A transgenic mutant of Lactuca sativa (lettuce) with a T-DNA tightly linked to loss of downy mildew resistance.

One hundred and ninety-two independent primary transformants of lettuce cv. Diana were obtained by co-cultivation with Agrobacterium tumefaciens carrying constructs containing maize Ac transposase and Ds. R2 families were screened for mutations at four genes (Dm) for resistance to downy mildew. One family, designated dm3t524, had lost resistance to an isolate of Bremia lactucae expressing the avirulence gene Avr3. Loss of resistance segregated as a single recessive allele of Dm3. The mutation was not due to a large deletion as all molecular markers flanking Dm3 were present. Loss of Dm3 activity co-segregated with a T-DNA from which Ds had excised. Genomic DNA flanking the right border of this T-DNA was isolated by inverse polymerase chain reaction. This genomic sequence was present in four to five copies in wild-type cv. Diana. One copy was missing in all eight deletion mutants of Dm3 and altered in dm3t524, indicating tight physical linkage to Dm3. Three open reading frames (ORFs) occurred in a 6.6-kb region flanking the insertion site; however, expression of these ORFs was not detected. No similarities were detected between these ORFs and resistance genes cloned from other species. Transgenic complementation with 11-to 27-kb genomic fragments of Diana spanning the insertion site failed to restore Dm3 function to two ethyl methanesulfonate (EMS)-induced mutants of Dm3 or to cv. Cobham Green, which naturally lacks Dm3 activity. Therefore, either the T-DNA inserted extremely close to, but not within, Dm3 and the mutation may have been caused by secondary movement of Ds, or Dm3 activity is encoded by a gene extending beyond the fragments used for complementation.

Mutants of downy mildew resistance in Lactuca sativa (lettuce).

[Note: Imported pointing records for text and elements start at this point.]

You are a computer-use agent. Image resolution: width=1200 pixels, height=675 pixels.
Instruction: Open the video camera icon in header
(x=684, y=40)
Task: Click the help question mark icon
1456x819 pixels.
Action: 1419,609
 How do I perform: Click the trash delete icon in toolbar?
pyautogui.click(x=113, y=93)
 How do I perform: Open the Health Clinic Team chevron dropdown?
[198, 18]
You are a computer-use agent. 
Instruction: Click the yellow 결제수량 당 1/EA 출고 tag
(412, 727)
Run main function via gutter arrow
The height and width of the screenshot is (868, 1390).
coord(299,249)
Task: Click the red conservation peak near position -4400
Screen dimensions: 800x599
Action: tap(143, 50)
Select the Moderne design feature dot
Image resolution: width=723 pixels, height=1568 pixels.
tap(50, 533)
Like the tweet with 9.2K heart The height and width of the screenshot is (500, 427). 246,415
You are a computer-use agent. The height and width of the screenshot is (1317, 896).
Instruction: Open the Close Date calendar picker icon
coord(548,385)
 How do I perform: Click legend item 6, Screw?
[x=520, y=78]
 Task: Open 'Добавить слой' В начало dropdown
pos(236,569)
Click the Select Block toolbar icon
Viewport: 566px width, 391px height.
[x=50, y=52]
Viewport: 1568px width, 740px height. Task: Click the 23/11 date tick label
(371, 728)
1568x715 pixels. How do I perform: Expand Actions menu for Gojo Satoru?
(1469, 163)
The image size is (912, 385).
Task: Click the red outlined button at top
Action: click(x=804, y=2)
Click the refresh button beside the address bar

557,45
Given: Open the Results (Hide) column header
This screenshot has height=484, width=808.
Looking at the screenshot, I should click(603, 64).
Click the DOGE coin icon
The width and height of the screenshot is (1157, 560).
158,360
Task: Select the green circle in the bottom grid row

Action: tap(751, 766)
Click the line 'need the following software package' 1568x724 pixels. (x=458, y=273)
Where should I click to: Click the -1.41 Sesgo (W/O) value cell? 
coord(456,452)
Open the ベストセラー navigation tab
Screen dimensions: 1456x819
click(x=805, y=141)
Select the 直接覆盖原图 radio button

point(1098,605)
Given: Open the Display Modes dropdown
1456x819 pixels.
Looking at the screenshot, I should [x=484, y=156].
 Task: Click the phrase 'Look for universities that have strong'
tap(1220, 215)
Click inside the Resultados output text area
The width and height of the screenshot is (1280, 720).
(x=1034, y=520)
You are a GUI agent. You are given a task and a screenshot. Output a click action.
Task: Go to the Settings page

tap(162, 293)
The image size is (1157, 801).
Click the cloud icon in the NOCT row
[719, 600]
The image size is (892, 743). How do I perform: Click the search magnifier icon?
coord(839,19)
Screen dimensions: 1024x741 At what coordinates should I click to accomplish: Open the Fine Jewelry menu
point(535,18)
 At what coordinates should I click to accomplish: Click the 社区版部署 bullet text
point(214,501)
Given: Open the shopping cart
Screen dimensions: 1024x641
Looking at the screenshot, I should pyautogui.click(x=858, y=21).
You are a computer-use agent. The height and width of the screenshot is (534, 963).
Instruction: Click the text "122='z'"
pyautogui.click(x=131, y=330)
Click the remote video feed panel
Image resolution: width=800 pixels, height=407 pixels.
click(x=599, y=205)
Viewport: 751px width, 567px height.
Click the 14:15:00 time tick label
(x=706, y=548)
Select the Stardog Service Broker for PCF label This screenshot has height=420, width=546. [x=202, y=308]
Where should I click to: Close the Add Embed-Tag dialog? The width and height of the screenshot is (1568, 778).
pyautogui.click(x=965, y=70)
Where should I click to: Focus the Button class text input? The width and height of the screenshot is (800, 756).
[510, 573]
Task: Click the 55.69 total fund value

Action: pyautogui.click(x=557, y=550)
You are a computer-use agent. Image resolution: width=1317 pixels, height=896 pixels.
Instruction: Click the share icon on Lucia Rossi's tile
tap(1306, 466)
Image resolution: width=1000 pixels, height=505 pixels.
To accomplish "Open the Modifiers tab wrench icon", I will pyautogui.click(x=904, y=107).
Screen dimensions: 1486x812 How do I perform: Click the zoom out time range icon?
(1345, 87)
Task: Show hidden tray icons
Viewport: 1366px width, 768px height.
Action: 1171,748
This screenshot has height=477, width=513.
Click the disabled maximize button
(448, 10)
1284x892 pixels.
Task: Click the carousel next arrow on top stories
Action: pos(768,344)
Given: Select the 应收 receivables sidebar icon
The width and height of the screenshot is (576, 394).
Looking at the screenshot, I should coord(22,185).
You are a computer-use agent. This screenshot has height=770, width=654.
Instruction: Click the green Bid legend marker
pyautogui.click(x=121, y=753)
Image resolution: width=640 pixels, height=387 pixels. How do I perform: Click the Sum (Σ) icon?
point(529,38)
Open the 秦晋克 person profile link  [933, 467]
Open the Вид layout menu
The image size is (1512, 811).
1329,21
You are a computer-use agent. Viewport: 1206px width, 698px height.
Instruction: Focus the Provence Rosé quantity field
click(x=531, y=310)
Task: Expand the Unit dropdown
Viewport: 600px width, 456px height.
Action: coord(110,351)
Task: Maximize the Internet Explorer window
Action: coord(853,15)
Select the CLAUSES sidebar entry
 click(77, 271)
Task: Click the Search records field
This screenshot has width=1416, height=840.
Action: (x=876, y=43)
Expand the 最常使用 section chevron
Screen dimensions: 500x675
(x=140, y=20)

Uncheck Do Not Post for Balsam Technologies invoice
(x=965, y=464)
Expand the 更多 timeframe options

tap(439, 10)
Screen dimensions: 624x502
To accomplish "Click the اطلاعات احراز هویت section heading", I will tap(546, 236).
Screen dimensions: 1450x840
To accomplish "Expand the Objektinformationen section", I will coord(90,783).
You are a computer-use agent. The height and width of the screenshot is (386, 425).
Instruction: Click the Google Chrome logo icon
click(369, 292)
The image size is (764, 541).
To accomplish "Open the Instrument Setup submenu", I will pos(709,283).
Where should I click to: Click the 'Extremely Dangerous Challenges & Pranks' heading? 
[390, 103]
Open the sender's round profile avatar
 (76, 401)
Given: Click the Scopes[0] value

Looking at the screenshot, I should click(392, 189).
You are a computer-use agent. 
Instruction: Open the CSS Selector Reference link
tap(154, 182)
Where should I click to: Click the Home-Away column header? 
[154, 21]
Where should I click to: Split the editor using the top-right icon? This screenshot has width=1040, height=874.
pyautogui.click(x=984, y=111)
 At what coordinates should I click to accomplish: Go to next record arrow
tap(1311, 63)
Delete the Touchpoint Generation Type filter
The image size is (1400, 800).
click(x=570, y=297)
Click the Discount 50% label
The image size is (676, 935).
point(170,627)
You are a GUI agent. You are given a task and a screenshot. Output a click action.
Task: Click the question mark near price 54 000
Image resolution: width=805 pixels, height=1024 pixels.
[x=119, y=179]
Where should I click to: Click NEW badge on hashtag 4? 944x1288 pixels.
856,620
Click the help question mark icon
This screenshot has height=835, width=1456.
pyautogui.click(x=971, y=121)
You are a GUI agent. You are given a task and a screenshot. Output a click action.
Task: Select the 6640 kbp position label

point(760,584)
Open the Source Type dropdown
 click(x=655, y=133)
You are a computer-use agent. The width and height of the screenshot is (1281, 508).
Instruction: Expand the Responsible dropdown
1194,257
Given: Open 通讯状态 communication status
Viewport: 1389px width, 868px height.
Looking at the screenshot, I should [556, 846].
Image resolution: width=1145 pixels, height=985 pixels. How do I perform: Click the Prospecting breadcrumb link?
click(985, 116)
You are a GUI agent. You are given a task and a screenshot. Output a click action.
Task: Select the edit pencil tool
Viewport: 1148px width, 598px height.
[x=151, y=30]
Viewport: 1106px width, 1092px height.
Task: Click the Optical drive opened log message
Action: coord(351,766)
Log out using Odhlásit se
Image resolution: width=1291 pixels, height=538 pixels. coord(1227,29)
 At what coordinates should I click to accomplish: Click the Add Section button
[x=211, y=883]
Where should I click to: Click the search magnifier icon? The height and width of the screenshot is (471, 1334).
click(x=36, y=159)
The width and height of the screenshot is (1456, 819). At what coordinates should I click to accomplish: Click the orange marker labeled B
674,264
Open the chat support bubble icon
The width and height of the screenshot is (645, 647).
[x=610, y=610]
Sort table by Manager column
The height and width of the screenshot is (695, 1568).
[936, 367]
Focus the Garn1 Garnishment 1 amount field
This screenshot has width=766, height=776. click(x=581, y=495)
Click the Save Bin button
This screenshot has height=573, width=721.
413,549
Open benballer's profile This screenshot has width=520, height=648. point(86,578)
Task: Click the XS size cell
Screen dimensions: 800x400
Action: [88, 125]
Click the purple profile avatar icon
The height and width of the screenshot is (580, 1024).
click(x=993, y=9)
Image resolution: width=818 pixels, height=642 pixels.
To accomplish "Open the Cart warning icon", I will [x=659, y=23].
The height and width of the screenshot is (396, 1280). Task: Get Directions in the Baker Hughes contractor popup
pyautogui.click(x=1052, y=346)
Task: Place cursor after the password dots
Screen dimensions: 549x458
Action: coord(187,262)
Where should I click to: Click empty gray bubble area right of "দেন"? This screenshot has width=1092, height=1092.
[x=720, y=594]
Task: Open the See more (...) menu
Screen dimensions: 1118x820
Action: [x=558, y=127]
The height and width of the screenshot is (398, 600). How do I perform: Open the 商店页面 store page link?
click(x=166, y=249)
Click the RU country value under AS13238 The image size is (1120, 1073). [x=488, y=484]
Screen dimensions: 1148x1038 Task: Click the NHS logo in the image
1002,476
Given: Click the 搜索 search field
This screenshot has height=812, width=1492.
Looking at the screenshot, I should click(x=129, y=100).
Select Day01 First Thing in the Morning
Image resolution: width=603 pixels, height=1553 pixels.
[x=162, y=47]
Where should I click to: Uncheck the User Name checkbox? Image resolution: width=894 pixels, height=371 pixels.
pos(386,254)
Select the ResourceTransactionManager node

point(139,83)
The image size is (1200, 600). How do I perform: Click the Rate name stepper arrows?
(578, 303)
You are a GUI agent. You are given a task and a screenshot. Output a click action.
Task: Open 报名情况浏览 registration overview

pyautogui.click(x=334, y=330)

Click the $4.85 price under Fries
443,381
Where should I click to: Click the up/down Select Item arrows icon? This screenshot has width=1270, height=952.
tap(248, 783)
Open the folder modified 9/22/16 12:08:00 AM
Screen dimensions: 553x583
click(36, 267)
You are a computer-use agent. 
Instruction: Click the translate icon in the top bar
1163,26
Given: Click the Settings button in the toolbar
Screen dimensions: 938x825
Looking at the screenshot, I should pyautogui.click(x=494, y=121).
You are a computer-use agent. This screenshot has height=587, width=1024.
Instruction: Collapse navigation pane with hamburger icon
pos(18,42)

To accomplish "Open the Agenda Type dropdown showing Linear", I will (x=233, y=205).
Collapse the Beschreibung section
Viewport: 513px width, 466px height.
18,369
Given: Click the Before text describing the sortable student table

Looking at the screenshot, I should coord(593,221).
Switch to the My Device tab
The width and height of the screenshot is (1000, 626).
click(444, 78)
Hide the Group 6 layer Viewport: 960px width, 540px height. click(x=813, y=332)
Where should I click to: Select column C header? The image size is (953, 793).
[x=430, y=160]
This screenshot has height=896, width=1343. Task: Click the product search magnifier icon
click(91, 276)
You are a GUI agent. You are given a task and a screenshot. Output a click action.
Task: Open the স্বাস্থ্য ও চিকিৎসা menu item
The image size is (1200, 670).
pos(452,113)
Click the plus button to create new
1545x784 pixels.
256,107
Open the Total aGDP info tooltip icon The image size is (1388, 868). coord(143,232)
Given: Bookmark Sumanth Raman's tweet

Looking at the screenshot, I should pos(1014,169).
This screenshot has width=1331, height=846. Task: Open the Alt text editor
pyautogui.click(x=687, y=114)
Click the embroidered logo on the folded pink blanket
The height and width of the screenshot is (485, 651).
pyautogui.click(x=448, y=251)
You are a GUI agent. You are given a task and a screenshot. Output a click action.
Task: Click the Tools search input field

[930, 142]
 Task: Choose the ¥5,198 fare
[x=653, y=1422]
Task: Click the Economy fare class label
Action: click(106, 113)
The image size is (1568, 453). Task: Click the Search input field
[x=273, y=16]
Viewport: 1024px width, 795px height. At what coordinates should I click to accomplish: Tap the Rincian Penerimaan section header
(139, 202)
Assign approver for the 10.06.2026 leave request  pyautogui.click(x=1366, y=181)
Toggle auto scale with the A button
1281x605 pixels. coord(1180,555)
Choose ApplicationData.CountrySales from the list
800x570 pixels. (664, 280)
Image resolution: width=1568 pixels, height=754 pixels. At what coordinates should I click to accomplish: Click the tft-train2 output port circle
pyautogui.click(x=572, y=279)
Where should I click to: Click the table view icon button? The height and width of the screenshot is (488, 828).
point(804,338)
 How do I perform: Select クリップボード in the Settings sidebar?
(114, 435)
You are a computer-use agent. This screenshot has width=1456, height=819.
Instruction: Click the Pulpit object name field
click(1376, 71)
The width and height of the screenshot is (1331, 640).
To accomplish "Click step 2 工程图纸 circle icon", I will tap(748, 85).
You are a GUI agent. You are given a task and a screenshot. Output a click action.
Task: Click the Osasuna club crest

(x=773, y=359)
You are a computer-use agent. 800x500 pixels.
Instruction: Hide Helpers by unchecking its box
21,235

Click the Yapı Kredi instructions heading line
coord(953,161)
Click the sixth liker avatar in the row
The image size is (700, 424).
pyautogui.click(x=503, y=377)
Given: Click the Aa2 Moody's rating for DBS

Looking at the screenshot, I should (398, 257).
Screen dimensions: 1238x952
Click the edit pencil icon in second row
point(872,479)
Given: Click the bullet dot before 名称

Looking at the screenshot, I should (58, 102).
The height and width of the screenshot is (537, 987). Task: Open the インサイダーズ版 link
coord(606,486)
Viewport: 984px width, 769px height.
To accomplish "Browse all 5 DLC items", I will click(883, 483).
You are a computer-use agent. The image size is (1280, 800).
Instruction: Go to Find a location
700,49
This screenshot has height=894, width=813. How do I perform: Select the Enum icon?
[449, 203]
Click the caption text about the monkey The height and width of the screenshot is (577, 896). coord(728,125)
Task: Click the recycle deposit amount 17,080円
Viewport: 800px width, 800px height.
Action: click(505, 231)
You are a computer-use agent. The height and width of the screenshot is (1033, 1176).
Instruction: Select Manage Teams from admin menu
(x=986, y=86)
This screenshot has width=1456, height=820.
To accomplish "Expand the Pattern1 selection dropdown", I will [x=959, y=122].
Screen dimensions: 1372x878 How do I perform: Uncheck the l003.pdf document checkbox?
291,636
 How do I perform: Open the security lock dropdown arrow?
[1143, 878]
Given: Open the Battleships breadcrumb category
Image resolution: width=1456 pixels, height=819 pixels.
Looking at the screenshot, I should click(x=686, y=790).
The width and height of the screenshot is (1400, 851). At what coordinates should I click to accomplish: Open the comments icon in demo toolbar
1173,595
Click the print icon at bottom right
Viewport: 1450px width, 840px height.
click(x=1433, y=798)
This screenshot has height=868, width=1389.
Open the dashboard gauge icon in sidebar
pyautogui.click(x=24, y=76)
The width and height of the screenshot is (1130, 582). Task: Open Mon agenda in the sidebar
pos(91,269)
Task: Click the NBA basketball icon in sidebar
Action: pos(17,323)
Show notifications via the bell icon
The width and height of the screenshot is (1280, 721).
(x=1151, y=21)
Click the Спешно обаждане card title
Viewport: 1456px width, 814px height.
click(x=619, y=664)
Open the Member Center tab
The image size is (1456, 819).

As part of our investigation of disease resistance in lettuce, we generated mutants that have lost resistance to Bremia lactucae, the casual fungus of downy mildew. Using a rapid and reliable screen, we identified 16 distinct mutants of Latuca sativa that have lost activity of one of four different downy mildew resistance genes (Dm). In all mutants, only a single Dm specificity was affected. Genetic analysis indicated that the lesions segregated as single, recessive mutations at the Dm loci. Dm3 was inactivated in nine of the mutants. One of five Dm 1 mutants was selected from a population of untreated seeds and therefore carried a spontaneous mutation. All other Dm1, Dm3, Dm5/8 and Dm7 mutants were derived from gamma- or fast neutron-irradiated seed. In two separate Dm 1 mutants and in each of the eight Dm3 mutants analyzed, at least one closely linked molecular marker was absent. Also, high molecular weight genomic DNA fragments that hybridized to a tightly linked molecular marker in wild type were either missing entirely or were truncated in two of the Dm3 mutants, providing additional evidence that deletions had occurred in these mutants. Absence of mutations at loci epistatic to the Dm genes suggested that such loci were either members of multigene families, were critical for plant survival, or encoded components of duplicated pathways for resistance; alternatively, the genes determining downy mildew resistance might be limited to the Dm loci.